Este señor, del que se desconoce hasta su nombre, fue juanista. Desde el colapso de la usurpación, la familia irreal había caído en el más profundo ostracismo y su apoyo, de capa caída. Tampoco es raro este comportamiento de la sociedad española, con razón decía el Vizconde de Chateaubriand que cuando la monarquía no se falta a si misma, jamás la falta el pueblo.
Tras morir Don Alfonso, asumió el chiringuito Don Juan quien ideó la estratagema de captar al pueblo carlista asumiendo el ideario tradicionalista, explotando la leyenda del Pacto de Territet y atacando al carlismo con las más terribles infamias[2]. No lo consiguió pero algunos cayeron.

Así se las gastan los liberales: paso de buey, dientes de lobo y hacerse el bobo.
Hoy en día, sin discutir la intención del Marqués, no puede provocar mas que pucheros de compasión algunas de sus declaraciones. Una de sus perlas: el Opus Dei aparece como el nuevo frente de la vanguardia católica cuyos procedimientos son adecuados al talante del enemigo a quien combate, con una sabia estrategia religiosa, social, política y financiera, con el empeño de restaurar el ideario tradicionalista en el curso de los próximos decenios, tarea ardua que exigirá el esfuerzo abnegado de varias generaciones. O su fe en la usurpación que le lleva a la alabanza del “Príncipe Juan Carlos”. El tiempo demostró más tarde cuán errado estaba e incluso a nuestros ojos llega a ser esperpéntico.
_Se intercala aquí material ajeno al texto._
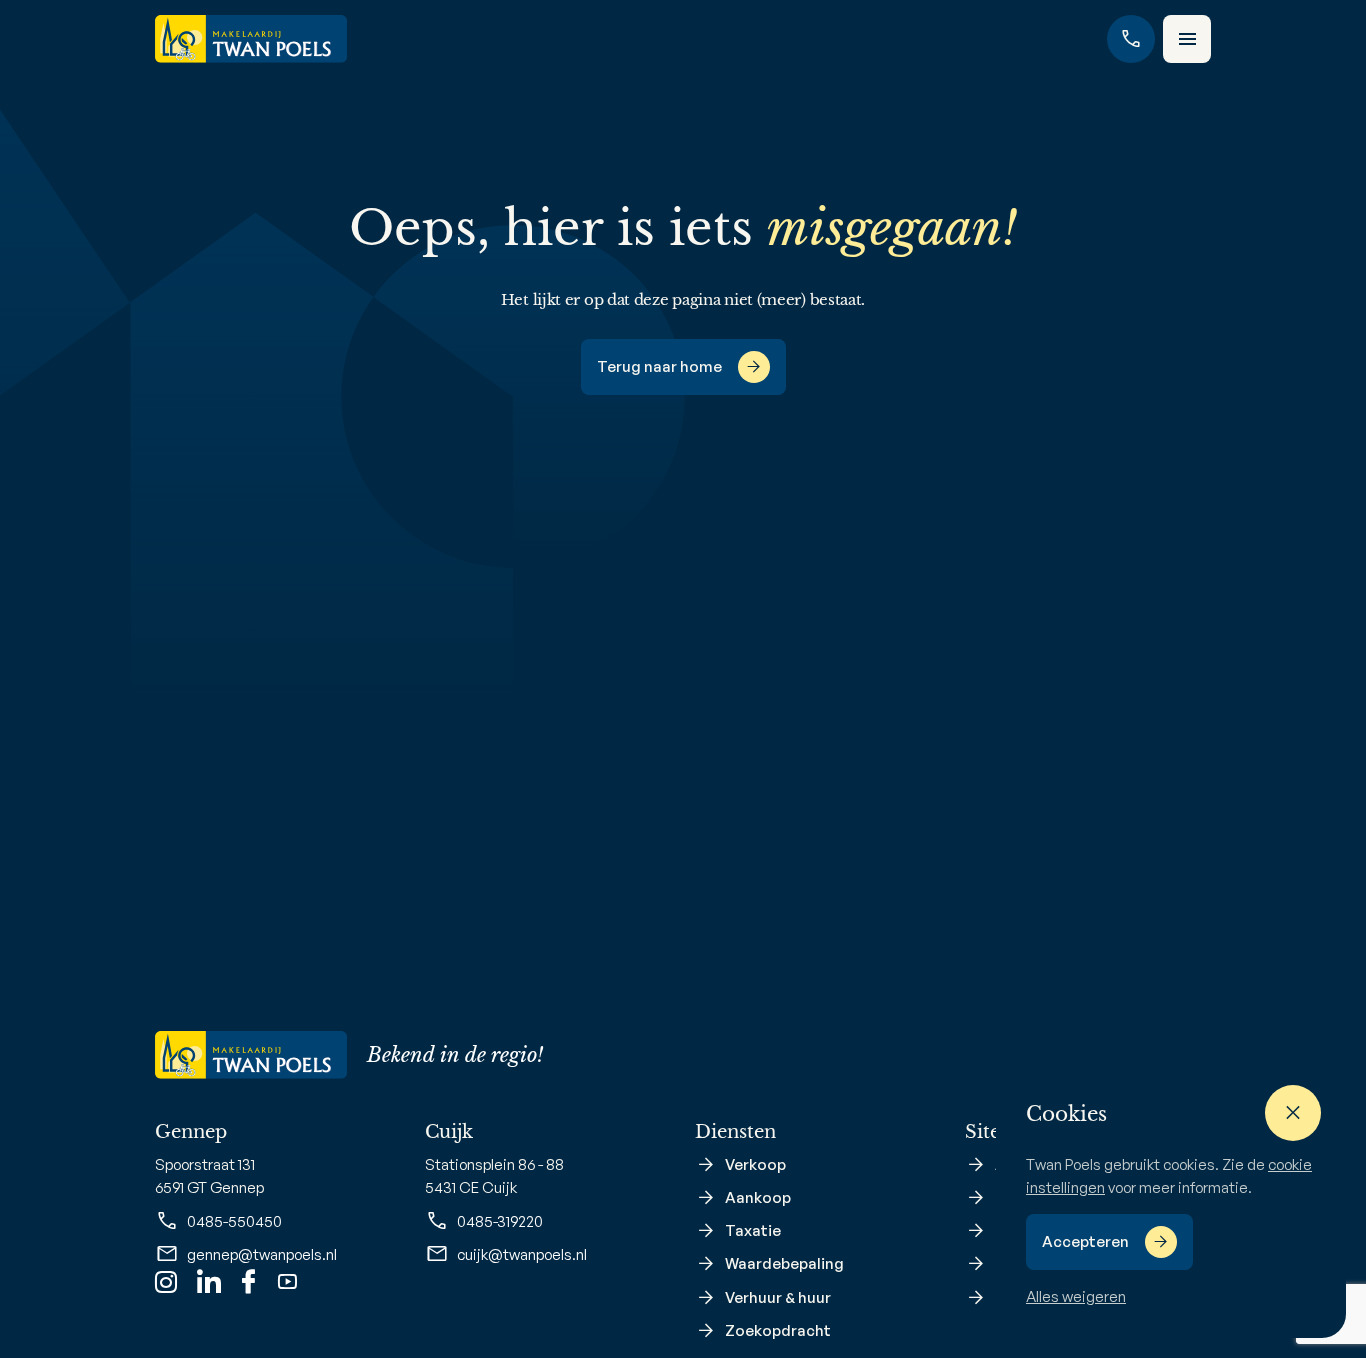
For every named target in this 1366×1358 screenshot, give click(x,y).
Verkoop (755, 1164)
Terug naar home (659, 366)
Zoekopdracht (778, 1330)
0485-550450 (234, 1221)
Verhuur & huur (778, 1297)
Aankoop (758, 1197)
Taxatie (753, 1230)
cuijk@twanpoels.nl (522, 1254)
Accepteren (1085, 1241)
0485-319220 (500, 1221)
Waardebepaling (784, 1263)
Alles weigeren (1076, 1296)
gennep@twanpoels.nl (262, 1254)
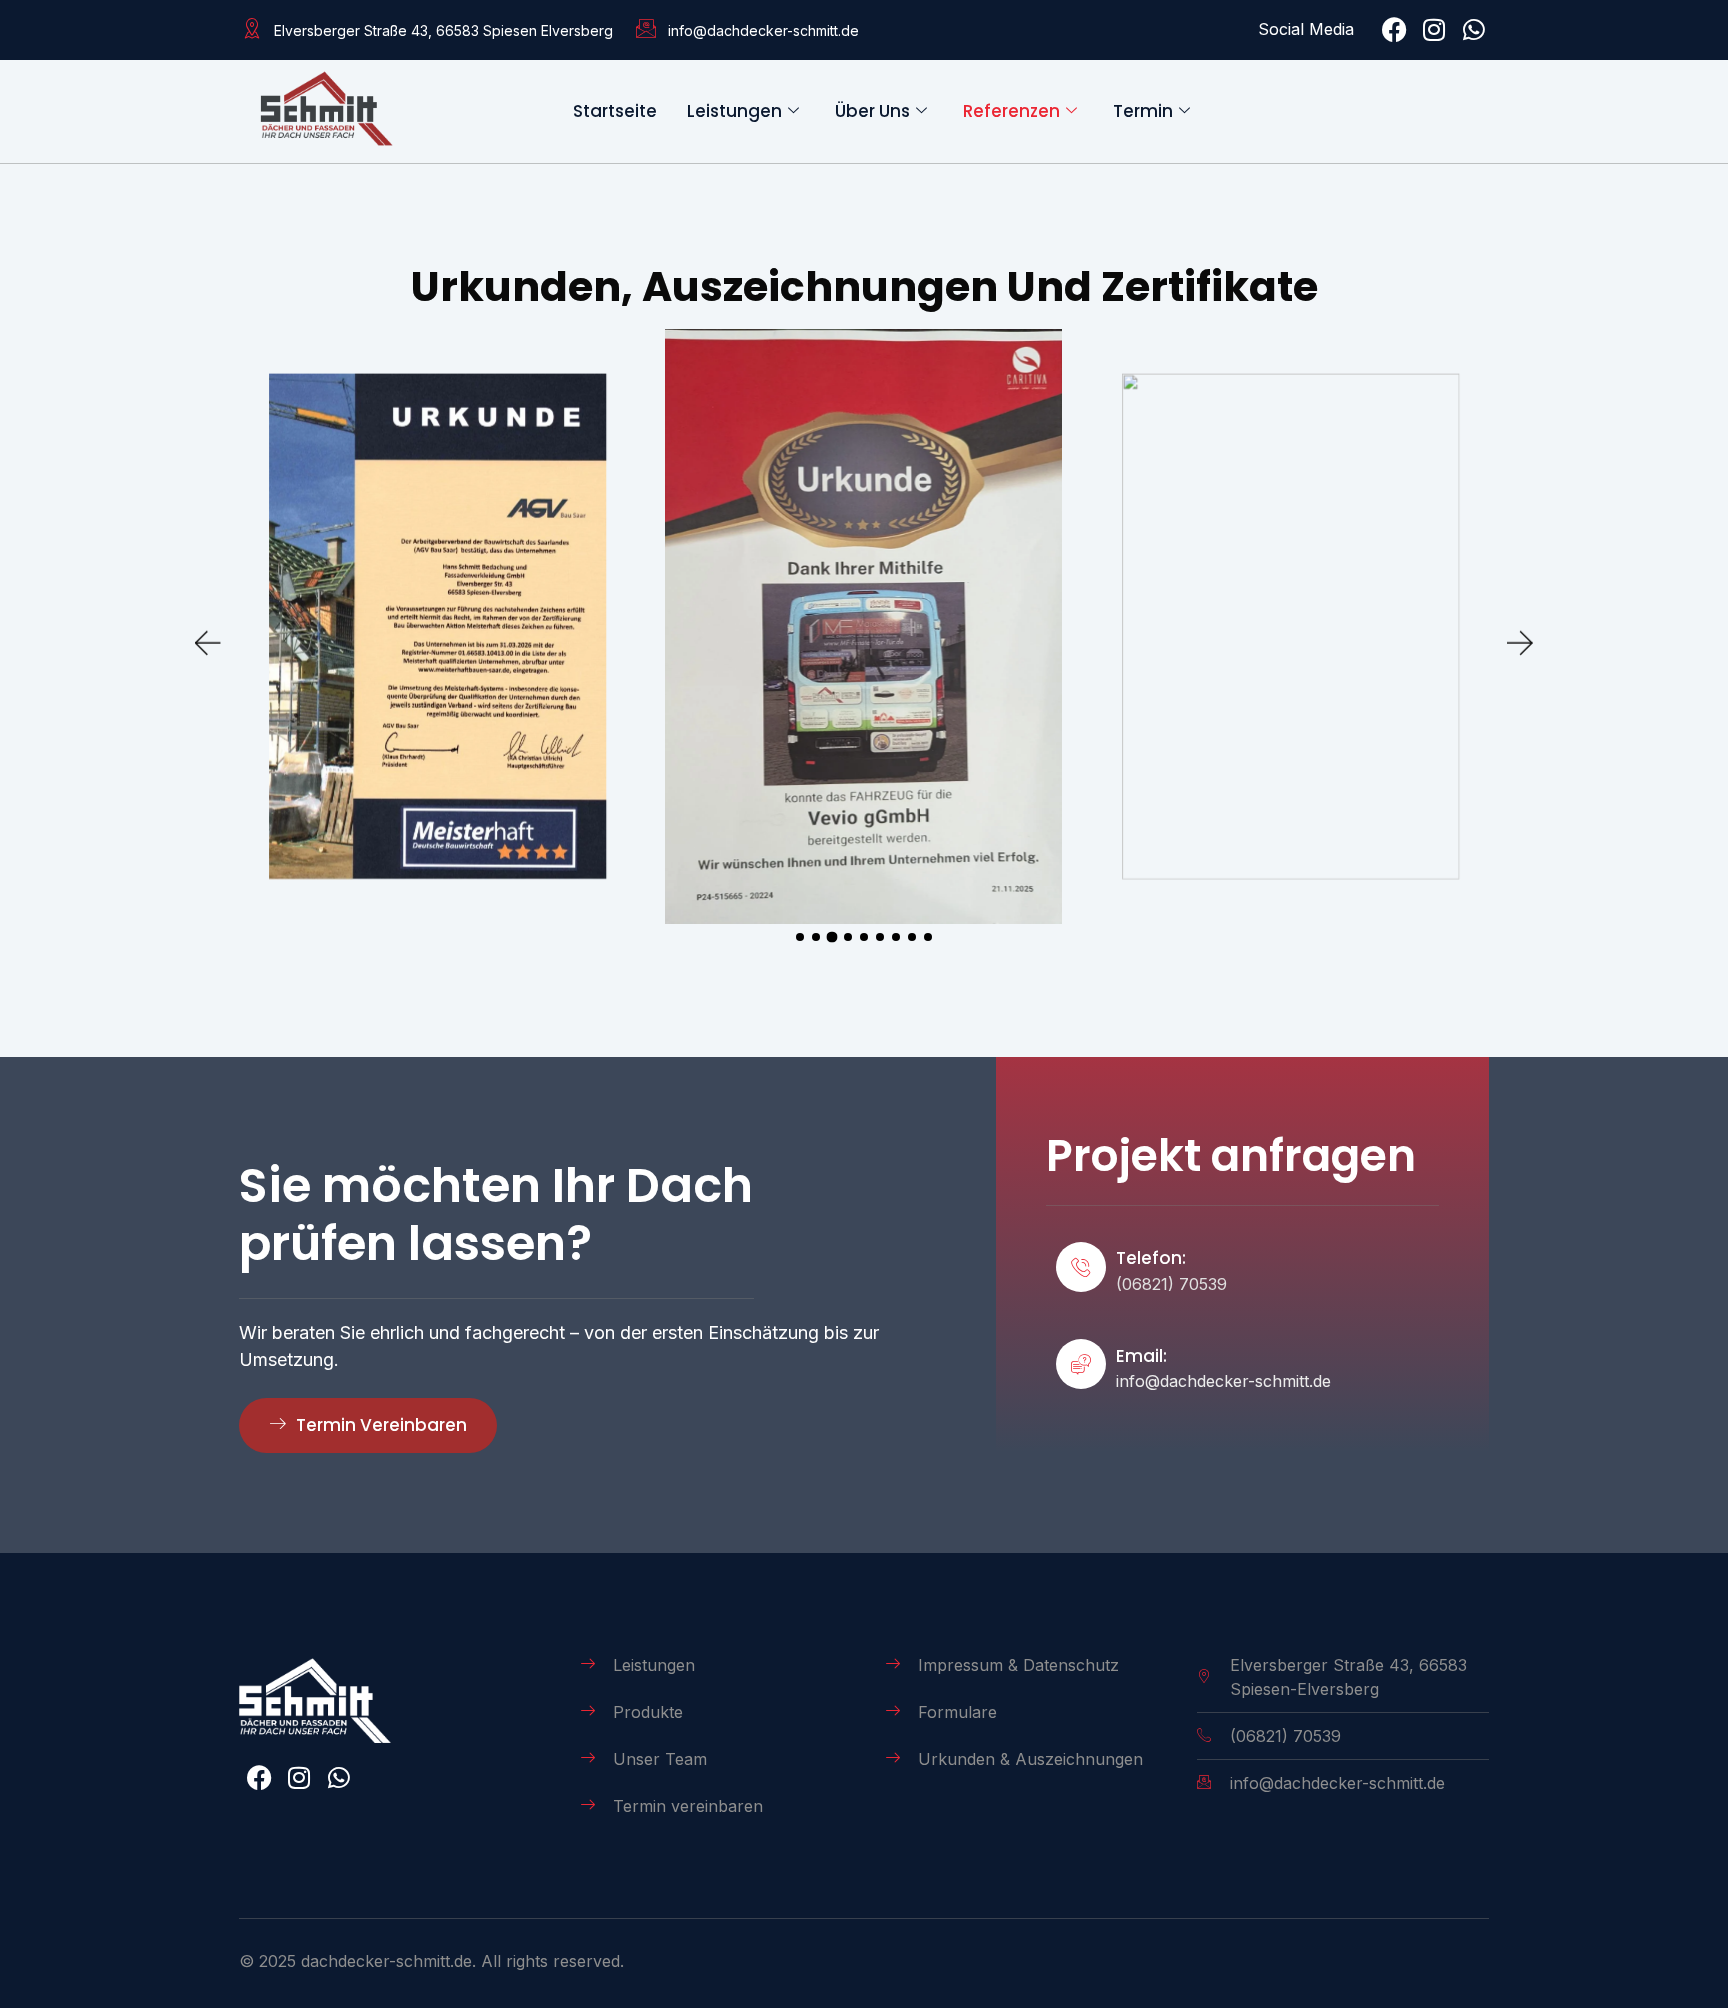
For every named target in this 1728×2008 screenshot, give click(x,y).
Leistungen (734, 111)
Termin (1143, 111)
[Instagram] (1434, 30)
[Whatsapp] (1474, 30)
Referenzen (1011, 111)
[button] (208, 643)
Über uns (872, 111)
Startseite (615, 111)
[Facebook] (1394, 30)
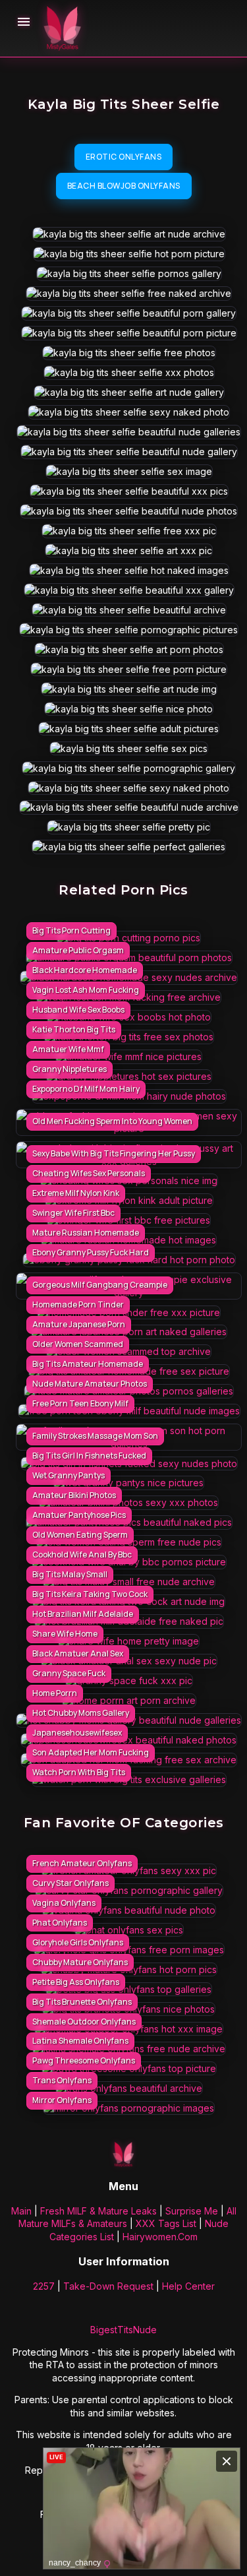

El Marqués murió en el 2005, pero sería interesante saber qué hubiese pensado de la actual situación. Pobre hombre.
[1] A este título se le pueden añadir más libros de ciencia ficción como El noble final de la cuestión dinástica de Francisco de Melgar(hijo, claro) o La otra legitimidad de Jesús Pabón. Para desenredar los embustes juanistas recomiendo El pacto de Territet, Alfonso XIII y los carlistas de Tomás Echeverría .
[2] Si quieren ver alguna prueba, pueden leer la hemeroteca de uno de los males endémicos de España: el ABC.